* _WORK ORDER_
An exact copy of the data below is required; return it in full.

* _ENTRIES SHOWN_
******************************

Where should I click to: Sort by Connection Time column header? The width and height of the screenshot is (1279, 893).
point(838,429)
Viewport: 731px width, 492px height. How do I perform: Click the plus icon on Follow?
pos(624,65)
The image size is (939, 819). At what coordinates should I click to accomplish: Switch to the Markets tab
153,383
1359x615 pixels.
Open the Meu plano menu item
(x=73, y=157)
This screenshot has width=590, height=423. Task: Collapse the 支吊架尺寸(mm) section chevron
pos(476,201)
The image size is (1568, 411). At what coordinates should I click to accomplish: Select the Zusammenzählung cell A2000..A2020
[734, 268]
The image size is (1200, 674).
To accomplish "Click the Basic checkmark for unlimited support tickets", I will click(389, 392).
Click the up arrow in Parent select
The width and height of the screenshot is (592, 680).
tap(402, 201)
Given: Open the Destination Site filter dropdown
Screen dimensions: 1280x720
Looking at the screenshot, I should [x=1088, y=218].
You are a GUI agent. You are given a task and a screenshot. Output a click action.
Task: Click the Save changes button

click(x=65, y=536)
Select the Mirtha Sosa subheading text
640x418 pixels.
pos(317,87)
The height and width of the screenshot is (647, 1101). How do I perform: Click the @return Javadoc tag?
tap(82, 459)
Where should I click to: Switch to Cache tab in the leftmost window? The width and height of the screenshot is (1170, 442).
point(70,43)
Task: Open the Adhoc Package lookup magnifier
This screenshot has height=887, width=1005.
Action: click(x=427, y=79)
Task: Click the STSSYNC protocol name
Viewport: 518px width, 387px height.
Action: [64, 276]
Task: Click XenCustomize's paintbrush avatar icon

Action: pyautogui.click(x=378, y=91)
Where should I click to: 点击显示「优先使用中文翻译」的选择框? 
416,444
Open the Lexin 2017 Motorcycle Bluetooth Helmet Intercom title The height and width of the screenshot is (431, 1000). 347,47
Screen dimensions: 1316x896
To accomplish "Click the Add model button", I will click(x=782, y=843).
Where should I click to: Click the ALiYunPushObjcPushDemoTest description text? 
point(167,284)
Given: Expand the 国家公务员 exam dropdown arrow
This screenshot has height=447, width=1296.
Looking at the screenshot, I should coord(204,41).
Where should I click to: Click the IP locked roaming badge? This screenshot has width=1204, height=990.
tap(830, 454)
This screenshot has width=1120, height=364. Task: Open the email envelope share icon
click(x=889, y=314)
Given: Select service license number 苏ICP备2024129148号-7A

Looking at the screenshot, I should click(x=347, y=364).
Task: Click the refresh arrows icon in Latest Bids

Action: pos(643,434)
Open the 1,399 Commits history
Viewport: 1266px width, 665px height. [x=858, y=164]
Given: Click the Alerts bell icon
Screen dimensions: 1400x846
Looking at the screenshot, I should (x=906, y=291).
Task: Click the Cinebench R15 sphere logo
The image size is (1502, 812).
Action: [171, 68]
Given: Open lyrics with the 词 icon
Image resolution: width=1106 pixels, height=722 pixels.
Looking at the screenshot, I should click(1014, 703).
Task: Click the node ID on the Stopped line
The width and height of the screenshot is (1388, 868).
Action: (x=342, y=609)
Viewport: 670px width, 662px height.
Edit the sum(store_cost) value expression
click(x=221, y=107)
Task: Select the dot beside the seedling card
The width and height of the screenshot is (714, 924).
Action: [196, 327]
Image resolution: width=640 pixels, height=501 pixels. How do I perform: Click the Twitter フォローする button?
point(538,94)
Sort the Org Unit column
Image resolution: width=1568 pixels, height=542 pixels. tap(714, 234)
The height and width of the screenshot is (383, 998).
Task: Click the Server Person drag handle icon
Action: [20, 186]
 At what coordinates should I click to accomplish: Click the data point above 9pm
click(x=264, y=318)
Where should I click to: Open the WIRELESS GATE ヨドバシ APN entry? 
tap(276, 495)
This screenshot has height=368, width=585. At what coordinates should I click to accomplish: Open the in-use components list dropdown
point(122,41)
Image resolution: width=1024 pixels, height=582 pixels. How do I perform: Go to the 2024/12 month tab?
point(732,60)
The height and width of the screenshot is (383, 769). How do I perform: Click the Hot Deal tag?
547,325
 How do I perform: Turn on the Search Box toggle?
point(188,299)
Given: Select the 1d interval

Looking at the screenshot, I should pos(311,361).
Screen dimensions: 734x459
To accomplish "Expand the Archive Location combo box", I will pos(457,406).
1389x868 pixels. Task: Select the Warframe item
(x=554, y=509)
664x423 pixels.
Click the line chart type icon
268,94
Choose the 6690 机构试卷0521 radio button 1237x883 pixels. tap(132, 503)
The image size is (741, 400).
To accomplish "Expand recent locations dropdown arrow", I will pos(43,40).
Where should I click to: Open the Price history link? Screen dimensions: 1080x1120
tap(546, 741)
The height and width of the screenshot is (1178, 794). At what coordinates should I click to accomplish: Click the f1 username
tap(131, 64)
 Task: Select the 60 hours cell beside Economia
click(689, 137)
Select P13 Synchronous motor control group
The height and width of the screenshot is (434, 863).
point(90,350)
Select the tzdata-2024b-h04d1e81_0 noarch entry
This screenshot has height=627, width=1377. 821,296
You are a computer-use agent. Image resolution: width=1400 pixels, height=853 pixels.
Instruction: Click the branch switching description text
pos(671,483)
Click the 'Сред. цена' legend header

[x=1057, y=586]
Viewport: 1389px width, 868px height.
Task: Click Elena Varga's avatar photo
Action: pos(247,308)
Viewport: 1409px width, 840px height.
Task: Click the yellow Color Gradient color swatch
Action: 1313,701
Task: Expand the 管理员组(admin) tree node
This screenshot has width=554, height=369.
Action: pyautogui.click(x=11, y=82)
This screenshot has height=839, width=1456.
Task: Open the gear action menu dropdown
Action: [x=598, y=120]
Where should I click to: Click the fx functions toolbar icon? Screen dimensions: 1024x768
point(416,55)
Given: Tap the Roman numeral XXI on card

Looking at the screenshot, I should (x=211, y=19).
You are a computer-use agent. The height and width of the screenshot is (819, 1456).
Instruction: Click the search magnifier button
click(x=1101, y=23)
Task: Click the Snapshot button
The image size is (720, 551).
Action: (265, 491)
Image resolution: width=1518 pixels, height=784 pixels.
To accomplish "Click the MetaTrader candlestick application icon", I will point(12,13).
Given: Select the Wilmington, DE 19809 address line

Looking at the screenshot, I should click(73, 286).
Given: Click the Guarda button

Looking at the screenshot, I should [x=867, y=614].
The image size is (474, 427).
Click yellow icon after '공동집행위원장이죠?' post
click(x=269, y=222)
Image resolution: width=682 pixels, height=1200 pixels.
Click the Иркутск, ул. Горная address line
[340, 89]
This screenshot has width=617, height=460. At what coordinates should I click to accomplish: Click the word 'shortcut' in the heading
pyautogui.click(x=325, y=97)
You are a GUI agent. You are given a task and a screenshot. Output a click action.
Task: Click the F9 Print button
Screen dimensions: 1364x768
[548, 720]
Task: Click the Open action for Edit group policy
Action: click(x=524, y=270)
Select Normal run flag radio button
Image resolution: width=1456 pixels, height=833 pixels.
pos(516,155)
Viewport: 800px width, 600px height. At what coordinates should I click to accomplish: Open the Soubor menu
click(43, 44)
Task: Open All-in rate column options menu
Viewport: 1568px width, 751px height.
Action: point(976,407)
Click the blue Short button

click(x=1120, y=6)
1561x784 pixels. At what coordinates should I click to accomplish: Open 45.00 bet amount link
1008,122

******************************

* _SOLUTION FOR THIS PROBLEM_
Where should I click to: Sort by Connection Time column header? The width and height of the screenshot is (1279, 893).
point(838,429)
Viewport: 731px width, 492px height. How do I perform: Click the plus icon on Follow?
pos(624,65)
The image size is (939, 819). At what coordinates should I click to accomplish: Switch to the Markets tab
153,383
1359x615 pixels.
Open the Meu plano menu item
(x=73, y=157)
This screenshot has width=590, height=423. Task: Collapse the 支吊架尺寸(mm) section chevron
pos(476,201)
The image size is (1568, 411). At what coordinates should I click to accomplish: Select the Zusammenzählung cell A2000..A2020
[734, 268]
The image size is (1200, 674).
To accomplish "Click the Basic checkmark for unlimited support tickets", I will click(389, 392).
Click the up arrow in Parent select
The width and height of the screenshot is (592, 680).
tap(402, 201)
Given: Open the Destination Site filter dropdown
Screen dimensions: 1280x720
Looking at the screenshot, I should [x=1088, y=218].
You are a GUI agent. You are given a task and a screenshot. Output a click action.
Task: Click the Save changes button

click(x=65, y=536)
Select the Mirtha Sosa subheading text
640x418 pixels.
pos(317,87)
The height and width of the screenshot is (647, 1101). How do I perform: Click the @return Javadoc tag?
tap(82, 459)
Where should I click to: Switch to Cache tab in the leftmost window? The width and height of the screenshot is (1170, 442).
point(70,43)
Task: Open the Adhoc Package lookup magnifier
This screenshot has height=887, width=1005.
Action: click(x=427, y=79)
Task: Click the STSSYNC protocol name
Viewport: 518px width, 387px height.
Action: [64, 276]
Task: Click XenCustomize's paintbrush avatar icon

Action: pyautogui.click(x=378, y=91)
Where should I click to: 点击显示「优先使用中文翻译」的选择框? 
416,444
Open the Lexin 2017 Motorcycle Bluetooth Helmet Intercom title The height and width of the screenshot is (431, 1000). 347,47
Screen dimensions: 1316x896
To accomplish "Click the Add model button", I will click(x=782, y=843).
Where should I click to: Click the ALiYunPushObjcPushDemoTest description text? 
point(167,284)
Given: Expand the 国家公务员 exam dropdown arrow
This screenshot has height=447, width=1296.
Looking at the screenshot, I should coord(204,41).
Where should I click to: Click the IP locked roaming badge? This screenshot has width=1204, height=990.
tap(830, 454)
This screenshot has width=1120, height=364. Task: Open the email envelope share icon
click(x=889, y=314)
Given: Select service license number 苏ICP备2024129148号-7A

Looking at the screenshot, I should click(x=347, y=364).
Task: Click the refresh arrows icon in Latest Bids

Action: pos(643,434)
Open the 1,399 Commits history
Viewport: 1266px width, 665px height. [x=858, y=164]
Given: Click the Alerts bell icon
Screen dimensions: 1400x846
Looking at the screenshot, I should (x=906, y=291).
Task: Click the Cinebench R15 sphere logo
The image size is (1502, 812).
Action: [171, 68]
Given: Open lyrics with the 词 icon
Image resolution: width=1106 pixels, height=722 pixels.
Looking at the screenshot, I should click(1014, 703).
Task: Click the node ID on the Stopped line
The width and height of the screenshot is (1388, 868).
Action: (x=342, y=609)
Viewport: 670px width, 662px height.
Edit the sum(store_cost) value expression
click(x=221, y=107)
Task: Select the dot beside the seedling card
The width and height of the screenshot is (714, 924).
Action: [196, 327]
Image resolution: width=640 pixels, height=501 pixels. How do I perform: Click the Twitter フォローする button?
point(538,94)
Sort the Org Unit column
Image resolution: width=1568 pixels, height=542 pixels. tap(714, 234)
The height and width of the screenshot is (383, 998).
Task: Click the Server Person drag handle icon
Action: [20, 186]
 At what coordinates should I click to accomplish: Click the data point above 9pm
click(x=264, y=318)
Where should I click to: Open the WIRELESS GATE ヨドバシ APN entry? 
tap(276, 495)
This screenshot has height=368, width=585. At what coordinates should I click to accomplish: Open the in-use components list dropdown
point(122,41)
Image resolution: width=1024 pixels, height=582 pixels. How do I perform: Go to the 2024/12 month tab?
point(732,60)
The height and width of the screenshot is (383, 769). How do I perform: Click the Hot Deal tag?
547,325
 How do I perform: Turn on the Search Box toggle?
point(188,299)
Given: Select the 1d interval

Looking at the screenshot, I should pos(311,361).
Screen dimensions: 734x459
To accomplish "Expand the Archive Location combo box", I will pos(457,406).
1389x868 pixels. Task: Select the Warframe item
(x=554, y=509)
664x423 pixels.
Click the line chart type icon
268,94
Choose the 6690 机构试卷0521 radio button 1237x883 pixels. tap(132, 503)
The image size is (741, 400).
To accomplish "Expand recent locations dropdown arrow", I will pos(43,40).
Where should I click to: Open the Price history link? Screen dimensions: 1080x1120
tap(546, 741)
The height and width of the screenshot is (1178, 794). At what coordinates should I click to accomplish: Click the f1 username
tap(131, 64)
 Task: Select the 60 hours cell beside Economia
click(689, 137)
Select P13 Synchronous motor control group
The height and width of the screenshot is (434, 863).
point(90,350)
Select the tzdata-2024b-h04d1e81_0 noarch entry
This screenshot has height=627, width=1377. 821,296
You are a computer-use agent. Image resolution: width=1400 pixels, height=853 pixels.
Instruction: Click the branch switching description text
pos(671,483)
Click the 'Сред. цена' legend header

[x=1057, y=586]
Viewport: 1389px width, 868px height.
Task: Click Elena Varga's avatar photo
Action: pos(247,308)
Viewport: 1409px width, 840px height.
Task: Click the yellow Color Gradient color swatch
Action: 1313,701
Task: Expand the 管理员组(admin) tree node
This screenshot has width=554, height=369.
Action: pyautogui.click(x=11, y=82)
This screenshot has height=839, width=1456.
Task: Open the gear action menu dropdown
Action: [x=598, y=120]
Where should I click to: Click the fx functions toolbar icon? Screen dimensions: 1024x768
point(416,55)
Given: Tap the Roman numeral XXI on card

Looking at the screenshot, I should (x=211, y=19).
You are a computer-use agent. The height and width of the screenshot is (819, 1456).
Instruction: Click the search magnifier button
click(x=1101, y=23)
Task: Click the Snapshot button
The image size is (720, 551).
Action: (265, 491)
Image resolution: width=1518 pixels, height=784 pixels.
To accomplish "Click the MetaTrader candlestick application icon", I will point(12,13).
Given: Select the Wilmington, DE 19809 address line

Looking at the screenshot, I should click(73, 286).
Given: Click the Guarda button

Looking at the screenshot, I should [x=867, y=614].
The image size is (474, 427).
Click yellow icon after '공동집행위원장이죠?' post
click(x=269, y=222)
Image resolution: width=682 pixels, height=1200 pixels.
Click the Иркутск, ул. Горная address line
[340, 89]
This screenshot has width=617, height=460. At what coordinates should I click to accomplish: Click the word 'shortcut' in the heading
pyautogui.click(x=325, y=97)
You are a GUI agent. You are given a task and a screenshot. Output a click action.
Task: Click the F9 Print button
Screen dimensions: 1364x768
[548, 720]
Task: Click the Open action for Edit group policy
Action: click(x=524, y=270)
Select Normal run flag radio button
Image resolution: width=1456 pixels, height=833 pixels.
pos(516,155)
Viewport: 800px width, 600px height. At what coordinates should I click to accomplish: Open the Soubor menu
click(43, 44)
Task: Open All-in rate column options menu
Viewport: 1568px width, 751px height.
Action: point(976,407)
Click the blue Short button

click(x=1120, y=6)
1561x784 pixels. At what coordinates should I click to accomplish: Open 45.00 bet amount link
1008,122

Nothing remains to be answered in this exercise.